[[ Reading passage open ]]
Updated

President Bush took his proposals to slow Medicare and Medicaid spending to a new scale in his proposed 2009 budget even though previous, more modest efforts to trim the entitlement programs went nowhere.

Over the next five years, the president would reduce by $196 billion the two entitlement programs that provide most of the medical care for the nation's elderly and poor. He would achieve most of the savings in the budget blueprint he submitted Monday by freezing the rates Medicare pays for hospital, nursing home and hospice services for the next three years.

The two health programs would continue to grow — just not as quickly.

"The Medicare portion of the budget should be viewed as a stark warning," said Health and Human Services Secretary Mike Leavitt. "Medicare, on its current course, is 11 years from going broke."

Leavitt said hard choices are needed to ensure Medicare will continue for future generations. But some lawmakers and health care providers quickly dismissed the proposals.

"This administration ought to know that five years' worth of Medicare and Medicaid cuts totaling $200 billion are dead on arrival with me and with most of the Congress," said Sen. Max Baucus, the Democratic chairman of the Senate Finance Committee.

Bruce Yarwood, president and CEO of the American Health Care Association, called the 2009 blueprint "the most unreasonable and unrealistic of President Bush's entire tenure in the White House."

Bush would slow the annual growth of Medicare spending to 5 percent instead of the 7 percent current trajectory. Spending growth would slow from 7.3 percent to 7 percent for Medicaid, which provides health coverage to about 50 million poor people.

Higher costs for the two entitlement programs are occurring because of the growing numbers of retirees, a demand for more services as they age and skyrocketing medical costs.

All those factors are the major reason for the 2.3 percent proposed increase in the Health and Human Services Department's budget for next year — to $733.3 billion. That higher figure, however, masks proposed freezes or cuts for many agencies within the department. Under the president's recommended budget, money for:

— The National Institutes of Health, the primary agency for overseeing medical research, would remain at $29.4 billion next year.
[[ Reading passage closed ]]
[[ Data shown open ]]
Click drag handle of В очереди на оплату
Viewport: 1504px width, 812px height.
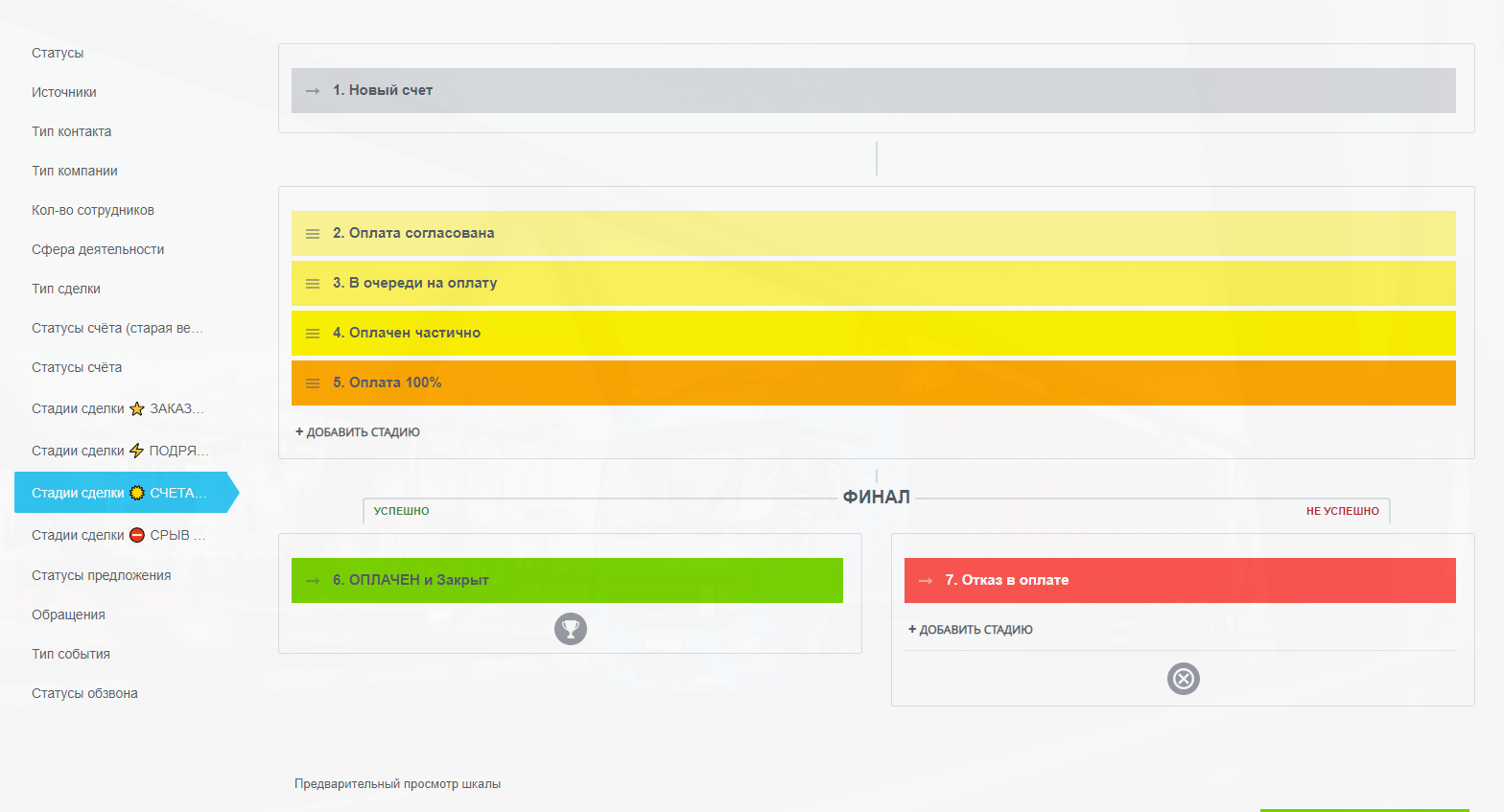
[[ Data shown closed ]]
▶ _Prompt 1_: List every person named in the Medicare budget article.
▶ _Prompt 2_: Write a continuation of the Medicare budget article, starting after its final sentence about the National Institutes of Health.

▶ _Response box 1_: President Bush, Mike Leavitt, Max Baucus, Bruce Yarwood

▶ _Response box 2_:
— Running children and family services support programs for the poor, such as Head Start and the Low Income Home Energy Assistance Program, would drop from $47.3 billion to $45.5 billion.

— Improving access to health care among the poor and the rural, would fall from from $6.9 billion to $6.0 billion.

— The Centers for Disease Control and Prevention would drop from $6.2 billion to $5.8 billion.

The Food and Drug Administration fared better under the president's budget. The agency's budget would increase by $130 million to $2.4 billion, in part to pay for more employees to monitor the safety of imported food and medicines.

Bush also recommended increasing from $5 billion to $9 billion the average annual spending on the popular State Children's Health Insurance Program. Bush twice vetoed bills by Congress last year to increase it to $12 billion.

The administration said it also wants to limit coverage under that program to children from families who earn less than two and half times the porverty rate. For a family of three, that would limit eligibility to those with less than $44,000 annual income.

Several states provide subsidized health coverage to families above that level now. Children currently in the program would be allowed to maintain their coverage.